### Assignment
Word for word, restate each entry that appears below.

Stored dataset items
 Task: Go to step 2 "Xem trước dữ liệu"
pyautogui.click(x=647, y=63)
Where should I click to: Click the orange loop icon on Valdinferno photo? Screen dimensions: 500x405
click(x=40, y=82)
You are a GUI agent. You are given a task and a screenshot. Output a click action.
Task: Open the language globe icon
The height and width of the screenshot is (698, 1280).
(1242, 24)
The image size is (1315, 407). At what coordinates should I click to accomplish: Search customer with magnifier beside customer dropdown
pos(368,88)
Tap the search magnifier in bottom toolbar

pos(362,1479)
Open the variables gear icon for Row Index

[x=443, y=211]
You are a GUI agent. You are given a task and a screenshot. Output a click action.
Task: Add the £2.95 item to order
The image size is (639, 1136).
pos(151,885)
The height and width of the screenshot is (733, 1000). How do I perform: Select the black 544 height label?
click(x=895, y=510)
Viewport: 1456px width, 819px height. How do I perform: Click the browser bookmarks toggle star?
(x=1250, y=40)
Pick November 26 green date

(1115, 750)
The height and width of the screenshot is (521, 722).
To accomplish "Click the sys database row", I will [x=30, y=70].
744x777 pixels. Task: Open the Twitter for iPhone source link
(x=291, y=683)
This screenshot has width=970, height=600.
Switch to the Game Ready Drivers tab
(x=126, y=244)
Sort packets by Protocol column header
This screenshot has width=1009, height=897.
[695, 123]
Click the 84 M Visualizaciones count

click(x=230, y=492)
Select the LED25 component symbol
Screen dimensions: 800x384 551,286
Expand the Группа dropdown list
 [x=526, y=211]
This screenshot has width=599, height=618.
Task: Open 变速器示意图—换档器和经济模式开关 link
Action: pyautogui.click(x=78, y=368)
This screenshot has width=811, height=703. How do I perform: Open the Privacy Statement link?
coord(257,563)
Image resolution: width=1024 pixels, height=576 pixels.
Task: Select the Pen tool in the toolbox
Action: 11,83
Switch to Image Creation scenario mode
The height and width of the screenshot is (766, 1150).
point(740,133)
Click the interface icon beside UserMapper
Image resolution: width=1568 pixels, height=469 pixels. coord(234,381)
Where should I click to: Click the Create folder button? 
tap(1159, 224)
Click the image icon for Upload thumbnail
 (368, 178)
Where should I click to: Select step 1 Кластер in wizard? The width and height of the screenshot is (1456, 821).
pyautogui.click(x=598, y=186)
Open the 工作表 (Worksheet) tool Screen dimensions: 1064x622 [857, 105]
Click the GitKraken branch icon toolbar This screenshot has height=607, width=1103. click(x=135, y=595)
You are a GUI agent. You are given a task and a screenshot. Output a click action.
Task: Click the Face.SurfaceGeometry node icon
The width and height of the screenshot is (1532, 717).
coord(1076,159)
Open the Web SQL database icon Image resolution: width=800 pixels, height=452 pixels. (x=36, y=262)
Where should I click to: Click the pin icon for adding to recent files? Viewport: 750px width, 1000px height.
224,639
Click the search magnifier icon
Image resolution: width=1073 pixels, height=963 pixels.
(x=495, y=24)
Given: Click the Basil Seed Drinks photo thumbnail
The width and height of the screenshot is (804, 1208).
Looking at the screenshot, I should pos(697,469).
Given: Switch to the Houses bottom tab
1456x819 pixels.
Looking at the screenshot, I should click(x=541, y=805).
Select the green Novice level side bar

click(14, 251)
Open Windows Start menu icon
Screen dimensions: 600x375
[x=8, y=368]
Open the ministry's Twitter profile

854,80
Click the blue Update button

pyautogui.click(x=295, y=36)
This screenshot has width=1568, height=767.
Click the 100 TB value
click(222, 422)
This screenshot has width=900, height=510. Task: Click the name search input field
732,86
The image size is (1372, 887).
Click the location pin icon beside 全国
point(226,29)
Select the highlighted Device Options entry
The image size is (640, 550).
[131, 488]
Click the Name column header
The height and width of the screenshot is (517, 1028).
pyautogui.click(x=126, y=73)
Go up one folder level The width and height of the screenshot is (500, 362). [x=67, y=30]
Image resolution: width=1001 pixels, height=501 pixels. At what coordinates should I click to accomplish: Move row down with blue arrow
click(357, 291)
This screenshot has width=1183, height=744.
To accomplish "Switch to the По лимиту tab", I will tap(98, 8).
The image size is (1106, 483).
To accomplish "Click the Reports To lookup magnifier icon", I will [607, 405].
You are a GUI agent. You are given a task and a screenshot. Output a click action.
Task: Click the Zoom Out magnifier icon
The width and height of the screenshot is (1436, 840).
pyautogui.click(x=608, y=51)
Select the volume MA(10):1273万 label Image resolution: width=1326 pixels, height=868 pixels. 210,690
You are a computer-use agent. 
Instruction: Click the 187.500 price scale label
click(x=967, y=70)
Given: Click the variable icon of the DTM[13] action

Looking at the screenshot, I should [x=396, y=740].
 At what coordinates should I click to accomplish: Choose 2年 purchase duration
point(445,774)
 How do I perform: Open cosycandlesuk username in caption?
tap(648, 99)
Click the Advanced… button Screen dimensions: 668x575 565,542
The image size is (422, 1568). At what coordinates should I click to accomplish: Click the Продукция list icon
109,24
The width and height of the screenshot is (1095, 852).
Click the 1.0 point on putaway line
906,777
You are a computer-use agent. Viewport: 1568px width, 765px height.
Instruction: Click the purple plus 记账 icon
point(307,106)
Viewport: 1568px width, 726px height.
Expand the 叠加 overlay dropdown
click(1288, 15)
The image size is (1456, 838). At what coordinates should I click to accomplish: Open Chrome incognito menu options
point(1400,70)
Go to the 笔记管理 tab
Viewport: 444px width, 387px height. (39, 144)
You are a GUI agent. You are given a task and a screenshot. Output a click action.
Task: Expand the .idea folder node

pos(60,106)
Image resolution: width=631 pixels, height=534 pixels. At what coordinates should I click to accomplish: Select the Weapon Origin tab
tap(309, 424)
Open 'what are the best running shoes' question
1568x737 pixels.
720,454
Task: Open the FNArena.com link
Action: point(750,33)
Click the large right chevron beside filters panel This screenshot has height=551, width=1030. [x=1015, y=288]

### Task result
 Task: Go to step 2 "Xem trước dữ liệu"
pyautogui.click(x=647, y=63)
Where should I click to: Click the orange loop icon on Valdinferno photo? Screen dimensions: 500x405
click(x=40, y=82)
You are a GUI agent. You are given a task and a screenshot. Output a click action.
Task: Open the language globe icon
The height and width of the screenshot is (698, 1280).
(1242, 24)
The image size is (1315, 407). At what coordinates should I click to accomplish: Search customer with magnifier beside customer dropdown
pos(368,88)
Tap the search magnifier in bottom toolbar

pos(362,1479)
Open the variables gear icon for Row Index

[x=443, y=211]
You are a GUI agent. You are given a task and a screenshot. Output a click action.
Task: Add the £2.95 item to order
The image size is (639, 1136).
pos(151,885)
The height and width of the screenshot is (733, 1000). How do I perform: Select the black 544 height label?
click(x=895, y=510)
Viewport: 1456px width, 819px height. How do I perform: Click the browser bookmarks toggle star?
(x=1250, y=40)
Pick November 26 green date

(1115, 750)
The height and width of the screenshot is (521, 722).
To accomplish "Click the sys database row", I will [x=30, y=70].
744x777 pixels. Task: Open the Twitter for iPhone source link
(x=291, y=683)
This screenshot has width=970, height=600.
Switch to the Game Ready Drivers tab
(x=126, y=244)
Sort packets by Protocol column header
This screenshot has width=1009, height=897.
[695, 123]
Click the 84 M Visualizaciones count

click(x=230, y=492)
Select the LED25 component symbol
Screen dimensions: 800x384 551,286
Expand the Группа dropdown list
 [x=526, y=211]
This screenshot has width=599, height=618.
Task: Open 变速器示意图—换档器和经济模式开关 link
Action: pyautogui.click(x=78, y=368)
This screenshot has width=811, height=703. How do I perform: Open the Privacy Statement link?
coord(257,563)
Image resolution: width=1024 pixels, height=576 pixels.
Task: Select the Pen tool in the toolbox
Action: 11,83
Switch to Image Creation scenario mode
The height and width of the screenshot is (766, 1150).
point(740,133)
Click the interface icon beside UserMapper
Image resolution: width=1568 pixels, height=469 pixels. coord(234,381)
Where should I click to: Click the Create folder button? 
tap(1159, 224)
Click the image icon for Upload thumbnail
 (368, 178)
Where should I click to: Select step 1 Кластер in wizard? The width and height of the screenshot is (1456, 821).
pyautogui.click(x=598, y=186)
Open the 工作表 (Worksheet) tool Screen dimensions: 1064x622 [857, 105]
Click the GitKraken branch icon toolbar This screenshot has height=607, width=1103. click(x=135, y=595)
You are a GUI agent. You are given a task and a screenshot. Output a click action.
Task: Click the Face.SurfaceGeometry node icon
The width and height of the screenshot is (1532, 717).
coord(1076,159)
Open the Web SQL database icon Image resolution: width=800 pixels, height=452 pixels. (x=36, y=262)
Where should I click to: Click the pin icon for adding to recent files? Viewport: 750px width, 1000px height.
224,639
Click the search magnifier icon
Image resolution: width=1073 pixels, height=963 pixels.
(x=495, y=24)
Given: Click the Basil Seed Drinks photo thumbnail
The width and height of the screenshot is (804, 1208).
Looking at the screenshot, I should pos(697,469).
Given: Switch to the Houses bottom tab
1456x819 pixels.
Looking at the screenshot, I should click(x=541, y=805).
Select the green Novice level side bar

click(14, 251)
Open Windows Start menu icon
Screen dimensions: 600x375
[x=8, y=368]
Open the ministry's Twitter profile

854,80
Click the blue Update button

pyautogui.click(x=295, y=36)
This screenshot has width=1568, height=767.
Click the 100 TB value
click(222, 422)
This screenshot has width=900, height=510. Task: Click the name search input field
732,86
The image size is (1372, 887).
Click the location pin icon beside 全国
point(226,29)
Select the highlighted Device Options entry
The image size is (640, 550).
[131, 488]
Click the Name column header
The height and width of the screenshot is (517, 1028).
pyautogui.click(x=126, y=73)
Go up one folder level The width and height of the screenshot is (500, 362). [x=67, y=30]
Image resolution: width=1001 pixels, height=501 pixels. At what coordinates should I click to accomplish: Move row down with blue arrow
click(357, 291)
This screenshot has width=1183, height=744.
To accomplish "Switch to the По лимиту tab", I will tap(98, 8).
The image size is (1106, 483).
To accomplish "Click the Reports To lookup magnifier icon", I will [607, 405].
You are a GUI agent. You are given a task and a screenshot. Output a click action.
Task: Click the Zoom Out magnifier icon
The width and height of the screenshot is (1436, 840).
pyautogui.click(x=608, y=51)
Select the volume MA(10):1273万 label Image resolution: width=1326 pixels, height=868 pixels. 210,690
You are a computer-use agent. 
Instruction: Click the 187.500 price scale label
click(x=967, y=70)
Given: Click the variable icon of the DTM[13] action

Looking at the screenshot, I should [x=396, y=740].
 At what coordinates should I click to accomplish: Choose 2年 purchase duration
point(445,774)
 How do I perform: Open cosycandlesuk username in caption?
tap(648, 99)
Click the Advanced… button Screen dimensions: 668x575 565,542
The image size is (422, 1568). At what coordinates should I click to accomplish: Click the Продукция list icon
109,24
The width and height of the screenshot is (1095, 852).
Click the 1.0 point on putaway line
906,777
You are a computer-use agent. Viewport: 1568px width, 765px height.
Instruction: Click the purple plus 记账 icon
point(307,106)
Viewport: 1568px width, 726px height.
Expand the 叠加 overlay dropdown
click(1288, 15)
The image size is (1456, 838). At what coordinates should I click to accomplish: Open Chrome incognito menu options
point(1400,70)
Go to the 笔记管理 tab
Viewport: 444px width, 387px height. (39, 144)
You are a GUI agent. You are given a task and a screenshot. Output a click action.
Task: Expand the .idea folder node

pos(60,106)
Image resolution: width=631 pixels, height=534 pixels. At what coordinates should I click to accomplish: Select the Weapon Origin tab
tap(309, 424)
Open 'what are the best running shoes' question
1568x737 pixels.
720,454
Task: Open the FNArena.com link
Action: point(750,33)
Click the large right chevron beside filters panel This screenshot has height=551, width=1030. [x=1015, y=288]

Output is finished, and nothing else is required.